In Seelscheid steht eine Einfachsporthalle. Die ist offenbar so marode, dass sie nach Ansicht der Befürworter der KulTurnhalle abgerissen werden muss. Die Schule, die an der Sporthalle dranhängt, ist aber seltsamerweise tipp-topp (oder wartet hier das nächste Großprojekt?). Wurde bei der Instandhaltung des Gebäudekomplexes Grundschule, der eine Gebäudeteil gegenüber dem anderen so vernachlässigt, dass die einzige Lösung im Abriss der Sporthalle liegt? Der Verwaltung wird es nicht schwerfallen darzustellen, dass eine Sanierung der Sporthalle wirtschaftlich unterm Strich betrachtet, teurer sein wird als ein Neubau. Daran haben wir keinen Zweifel.

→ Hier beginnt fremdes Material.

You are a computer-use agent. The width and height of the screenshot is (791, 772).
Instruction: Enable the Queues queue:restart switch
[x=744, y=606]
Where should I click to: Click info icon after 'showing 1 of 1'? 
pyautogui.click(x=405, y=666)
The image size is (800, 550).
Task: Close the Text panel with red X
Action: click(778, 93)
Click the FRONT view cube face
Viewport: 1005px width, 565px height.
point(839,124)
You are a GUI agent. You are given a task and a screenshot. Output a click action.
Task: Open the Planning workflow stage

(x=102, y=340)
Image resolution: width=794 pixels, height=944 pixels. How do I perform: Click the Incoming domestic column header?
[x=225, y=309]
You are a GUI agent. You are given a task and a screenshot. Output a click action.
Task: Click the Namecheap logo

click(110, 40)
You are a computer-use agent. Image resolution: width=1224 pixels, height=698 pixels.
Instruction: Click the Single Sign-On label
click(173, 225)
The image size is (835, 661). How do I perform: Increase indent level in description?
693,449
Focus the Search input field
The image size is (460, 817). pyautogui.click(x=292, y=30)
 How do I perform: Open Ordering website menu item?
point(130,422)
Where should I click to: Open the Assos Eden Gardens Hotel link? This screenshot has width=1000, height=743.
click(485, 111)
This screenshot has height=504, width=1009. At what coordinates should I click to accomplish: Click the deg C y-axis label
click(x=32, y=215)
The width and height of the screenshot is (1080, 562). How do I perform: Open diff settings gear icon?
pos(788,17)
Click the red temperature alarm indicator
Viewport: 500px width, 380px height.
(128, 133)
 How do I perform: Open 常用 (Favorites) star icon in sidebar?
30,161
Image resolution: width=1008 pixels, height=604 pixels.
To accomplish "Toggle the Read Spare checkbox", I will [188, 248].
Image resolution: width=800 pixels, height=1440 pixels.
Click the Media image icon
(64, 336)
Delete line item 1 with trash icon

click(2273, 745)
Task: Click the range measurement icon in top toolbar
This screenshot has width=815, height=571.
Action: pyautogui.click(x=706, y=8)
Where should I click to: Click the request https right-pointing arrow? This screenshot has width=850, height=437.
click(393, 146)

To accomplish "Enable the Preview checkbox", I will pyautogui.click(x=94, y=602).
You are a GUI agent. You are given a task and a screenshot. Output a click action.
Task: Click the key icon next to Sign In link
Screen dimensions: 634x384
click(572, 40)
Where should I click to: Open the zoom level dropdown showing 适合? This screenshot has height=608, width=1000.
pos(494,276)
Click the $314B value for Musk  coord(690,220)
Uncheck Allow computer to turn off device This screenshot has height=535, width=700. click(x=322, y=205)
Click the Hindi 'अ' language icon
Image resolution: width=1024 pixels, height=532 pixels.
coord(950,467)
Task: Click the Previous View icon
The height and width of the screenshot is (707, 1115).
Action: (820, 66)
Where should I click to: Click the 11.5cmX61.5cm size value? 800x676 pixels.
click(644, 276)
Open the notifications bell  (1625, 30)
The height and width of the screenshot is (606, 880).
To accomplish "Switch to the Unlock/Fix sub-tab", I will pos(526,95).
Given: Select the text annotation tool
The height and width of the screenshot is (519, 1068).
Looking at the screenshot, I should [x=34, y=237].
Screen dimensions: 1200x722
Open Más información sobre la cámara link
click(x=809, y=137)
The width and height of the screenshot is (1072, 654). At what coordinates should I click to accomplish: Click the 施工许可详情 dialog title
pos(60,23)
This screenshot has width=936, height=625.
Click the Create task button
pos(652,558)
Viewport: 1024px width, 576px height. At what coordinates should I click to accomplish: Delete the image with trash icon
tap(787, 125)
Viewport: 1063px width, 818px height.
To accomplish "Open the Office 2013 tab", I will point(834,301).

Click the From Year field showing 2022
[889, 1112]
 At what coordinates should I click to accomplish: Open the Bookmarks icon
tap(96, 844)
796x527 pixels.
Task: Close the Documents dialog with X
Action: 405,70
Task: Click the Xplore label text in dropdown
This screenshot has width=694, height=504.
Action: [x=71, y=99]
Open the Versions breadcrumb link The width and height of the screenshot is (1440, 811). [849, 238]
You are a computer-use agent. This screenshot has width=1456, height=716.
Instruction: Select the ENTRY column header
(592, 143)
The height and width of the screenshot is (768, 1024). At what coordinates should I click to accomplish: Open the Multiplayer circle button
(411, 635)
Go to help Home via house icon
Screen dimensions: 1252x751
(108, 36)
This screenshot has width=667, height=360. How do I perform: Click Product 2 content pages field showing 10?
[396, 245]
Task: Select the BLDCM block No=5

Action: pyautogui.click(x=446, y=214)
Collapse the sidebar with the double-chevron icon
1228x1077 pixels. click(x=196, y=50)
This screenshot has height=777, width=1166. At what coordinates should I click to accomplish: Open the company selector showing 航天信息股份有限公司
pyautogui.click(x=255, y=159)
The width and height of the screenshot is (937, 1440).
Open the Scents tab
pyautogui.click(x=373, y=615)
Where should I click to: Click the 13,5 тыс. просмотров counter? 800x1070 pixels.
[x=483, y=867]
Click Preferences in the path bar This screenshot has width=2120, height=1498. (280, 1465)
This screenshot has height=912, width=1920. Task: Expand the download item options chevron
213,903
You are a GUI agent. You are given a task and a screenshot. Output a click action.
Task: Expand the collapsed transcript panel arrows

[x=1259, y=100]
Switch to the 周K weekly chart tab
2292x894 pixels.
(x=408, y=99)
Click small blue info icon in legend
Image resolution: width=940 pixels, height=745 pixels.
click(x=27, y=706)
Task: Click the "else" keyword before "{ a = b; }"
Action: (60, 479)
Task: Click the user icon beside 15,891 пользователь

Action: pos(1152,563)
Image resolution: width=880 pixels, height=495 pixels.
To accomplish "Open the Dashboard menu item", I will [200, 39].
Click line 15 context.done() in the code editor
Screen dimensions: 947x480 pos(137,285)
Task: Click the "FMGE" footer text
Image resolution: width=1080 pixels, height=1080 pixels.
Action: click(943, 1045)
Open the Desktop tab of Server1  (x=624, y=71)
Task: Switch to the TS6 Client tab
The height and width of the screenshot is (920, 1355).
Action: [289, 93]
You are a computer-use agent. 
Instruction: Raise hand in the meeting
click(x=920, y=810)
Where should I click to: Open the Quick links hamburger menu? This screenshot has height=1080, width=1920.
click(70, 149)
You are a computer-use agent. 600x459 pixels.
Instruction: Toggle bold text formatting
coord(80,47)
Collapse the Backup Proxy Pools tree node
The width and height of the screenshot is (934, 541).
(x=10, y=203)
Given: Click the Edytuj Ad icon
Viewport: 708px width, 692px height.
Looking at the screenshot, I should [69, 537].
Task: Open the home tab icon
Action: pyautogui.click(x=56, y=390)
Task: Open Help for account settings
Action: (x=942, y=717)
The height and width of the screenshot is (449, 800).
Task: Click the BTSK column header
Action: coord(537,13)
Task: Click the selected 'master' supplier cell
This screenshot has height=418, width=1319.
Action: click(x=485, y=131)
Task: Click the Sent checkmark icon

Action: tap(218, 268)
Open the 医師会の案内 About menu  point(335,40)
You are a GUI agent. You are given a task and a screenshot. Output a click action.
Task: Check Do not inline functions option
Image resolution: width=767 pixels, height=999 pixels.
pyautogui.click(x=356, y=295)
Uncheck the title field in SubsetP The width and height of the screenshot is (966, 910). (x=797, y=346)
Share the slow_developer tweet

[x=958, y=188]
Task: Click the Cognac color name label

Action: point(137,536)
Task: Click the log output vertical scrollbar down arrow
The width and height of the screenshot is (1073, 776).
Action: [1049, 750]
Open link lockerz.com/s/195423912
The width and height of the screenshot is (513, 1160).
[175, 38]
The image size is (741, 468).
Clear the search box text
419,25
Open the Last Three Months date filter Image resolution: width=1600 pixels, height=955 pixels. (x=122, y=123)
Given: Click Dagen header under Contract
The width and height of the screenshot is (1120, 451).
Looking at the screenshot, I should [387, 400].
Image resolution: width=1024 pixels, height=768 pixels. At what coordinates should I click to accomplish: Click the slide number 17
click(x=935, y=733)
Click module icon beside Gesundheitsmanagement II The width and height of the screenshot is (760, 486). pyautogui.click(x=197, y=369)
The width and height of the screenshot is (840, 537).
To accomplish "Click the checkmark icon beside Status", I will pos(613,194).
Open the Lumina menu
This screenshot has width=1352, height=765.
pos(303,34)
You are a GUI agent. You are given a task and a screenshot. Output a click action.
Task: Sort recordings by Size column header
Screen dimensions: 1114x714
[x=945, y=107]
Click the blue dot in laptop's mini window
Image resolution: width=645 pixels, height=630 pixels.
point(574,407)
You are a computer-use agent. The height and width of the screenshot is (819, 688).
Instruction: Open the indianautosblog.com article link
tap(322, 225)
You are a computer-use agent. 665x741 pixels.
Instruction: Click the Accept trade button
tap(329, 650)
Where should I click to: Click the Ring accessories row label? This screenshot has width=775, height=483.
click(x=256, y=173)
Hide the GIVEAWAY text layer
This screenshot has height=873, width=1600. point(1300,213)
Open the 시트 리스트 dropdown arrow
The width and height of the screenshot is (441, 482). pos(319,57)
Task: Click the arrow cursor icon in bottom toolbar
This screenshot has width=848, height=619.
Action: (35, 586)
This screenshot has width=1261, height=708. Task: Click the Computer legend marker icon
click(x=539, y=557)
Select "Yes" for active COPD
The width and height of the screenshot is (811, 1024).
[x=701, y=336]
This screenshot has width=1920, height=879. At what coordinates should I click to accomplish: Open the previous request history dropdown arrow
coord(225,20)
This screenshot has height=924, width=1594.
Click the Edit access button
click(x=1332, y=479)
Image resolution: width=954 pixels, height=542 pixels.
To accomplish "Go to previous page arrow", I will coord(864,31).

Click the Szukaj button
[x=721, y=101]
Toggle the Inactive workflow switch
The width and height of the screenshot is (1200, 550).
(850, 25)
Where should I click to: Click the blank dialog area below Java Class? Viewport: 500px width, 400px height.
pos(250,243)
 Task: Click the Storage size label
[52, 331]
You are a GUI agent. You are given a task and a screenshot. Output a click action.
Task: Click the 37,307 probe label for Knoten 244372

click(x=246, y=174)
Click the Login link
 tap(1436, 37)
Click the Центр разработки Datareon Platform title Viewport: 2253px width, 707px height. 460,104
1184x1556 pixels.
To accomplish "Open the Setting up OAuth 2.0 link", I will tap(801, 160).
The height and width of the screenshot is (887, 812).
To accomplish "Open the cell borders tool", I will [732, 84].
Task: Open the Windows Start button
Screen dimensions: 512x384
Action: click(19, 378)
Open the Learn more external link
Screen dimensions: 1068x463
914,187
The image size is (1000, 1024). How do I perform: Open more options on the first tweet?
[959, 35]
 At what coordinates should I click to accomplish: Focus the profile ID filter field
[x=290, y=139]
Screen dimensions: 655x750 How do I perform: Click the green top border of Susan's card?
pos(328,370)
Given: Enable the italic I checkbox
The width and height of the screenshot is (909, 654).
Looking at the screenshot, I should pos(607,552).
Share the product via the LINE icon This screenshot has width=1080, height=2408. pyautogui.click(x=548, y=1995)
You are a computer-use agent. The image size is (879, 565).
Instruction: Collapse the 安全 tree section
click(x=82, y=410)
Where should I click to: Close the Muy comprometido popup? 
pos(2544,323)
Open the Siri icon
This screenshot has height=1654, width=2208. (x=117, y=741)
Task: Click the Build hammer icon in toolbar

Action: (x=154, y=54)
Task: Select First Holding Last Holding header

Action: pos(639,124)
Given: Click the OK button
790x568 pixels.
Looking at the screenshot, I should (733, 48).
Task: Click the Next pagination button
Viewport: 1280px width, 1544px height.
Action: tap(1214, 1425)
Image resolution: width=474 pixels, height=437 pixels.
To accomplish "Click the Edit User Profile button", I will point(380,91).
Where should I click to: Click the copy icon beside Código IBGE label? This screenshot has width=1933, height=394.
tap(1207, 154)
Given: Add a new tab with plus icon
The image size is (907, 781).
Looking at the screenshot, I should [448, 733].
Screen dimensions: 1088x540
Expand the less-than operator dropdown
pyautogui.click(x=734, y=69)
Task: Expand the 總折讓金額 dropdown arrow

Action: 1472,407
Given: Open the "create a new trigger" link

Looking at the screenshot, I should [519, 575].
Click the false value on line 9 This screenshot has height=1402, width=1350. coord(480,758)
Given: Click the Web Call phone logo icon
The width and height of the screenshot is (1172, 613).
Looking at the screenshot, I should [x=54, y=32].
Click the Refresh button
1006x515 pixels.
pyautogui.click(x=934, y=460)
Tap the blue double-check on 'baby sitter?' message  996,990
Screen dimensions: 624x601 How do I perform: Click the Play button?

Wir erwarten aber eine Abwägung nicht nur auf der Grundlage der Wirtschaftlichkeit, sondern auch auf Grundlage der Nachhaltigkeit. Möglicherweise stellt sich dann heraus, dass eine nachhaltige Lösung teurer ist als ein Neubau. Es liegt aber in unserer Verantwortung, endlich auch auf der Ebene der Gemeinde damit anzufangen, zukünftigen Generation eine Umwelt und ein Klima zu bewahren, welches qualitativ nicht schlechter ist als das gegenwärtige. Deutschland hat sich in diversen internationalen Verträgen zu einem aktiven Klimaschutz und zur Klimaneutralität verpflichtet. Dieser Klimaschutz muss letztlich auf kommunaler Ebene beginnen. Und jetzt ist der Zeitpunkt gekommen, damit endlich anzufangen.
Nun ist der Antrag KulTurnhalle in die nächste Sitzung des Haupt- und Finanzausschuss am 02. Februar geschoben worden. Dort gehört er unserer Ansicht nach überhaupt nicht hin. Es handelt sich bei der Abwägung über ein Für und Wider der KulTurnhalle um eine Frage der Ortsentwicklung oder des Umweltschutzes. Aber die Zeit drängt. Man will eine Entscheidung, noch vor der Verabschiedung des Haushaltes, damit Geld für die Vorbereitung des Förderantrags da ist. Die Verwaltung wird in der Kürze der Zeit flickschusterartig ein paar Zahlen in die Vorlage werfen, um darzustellen, dass das Projekt wirtschaftlich gerechtfertigt ist. Den Erfahrungen aus der Vergangenheit folgend, wird damit zu rechnen sein, dass dies CDU und SPD reichen wird, um dem Projekt zuzustimmen. Das grüne Mäntelchen aus dem Wahlkampf wird dann für alle sichtbar abgelegt worden sein.
Nebenbei: Unsere Position basiert nicht auf einer Geringschätzung der Arbeit und der gesellschaftlichen Aufgabe unserer Sportvereine. In diesem Sinne möchten wir darum bitten, dass die Diskussion um das Projekt KulTurnhalle nicht für eine Existenzdebatte um unsere Sportvereine missbraucht wird. Auch GRÜNE und deren Wählerinnen und Wähler sind in unseren Sportvereinen engagiert und profitieren von dem reichhaltigen Angebot. Dies entbindet uns aber nicht von der Aufgabe ein Regulativ im Sinne des Klimaschutzes darzustellen. Was nutzt am Ende Fitness, wenn wir sie nicht mehr in einer gesunden Umwelt genießen können?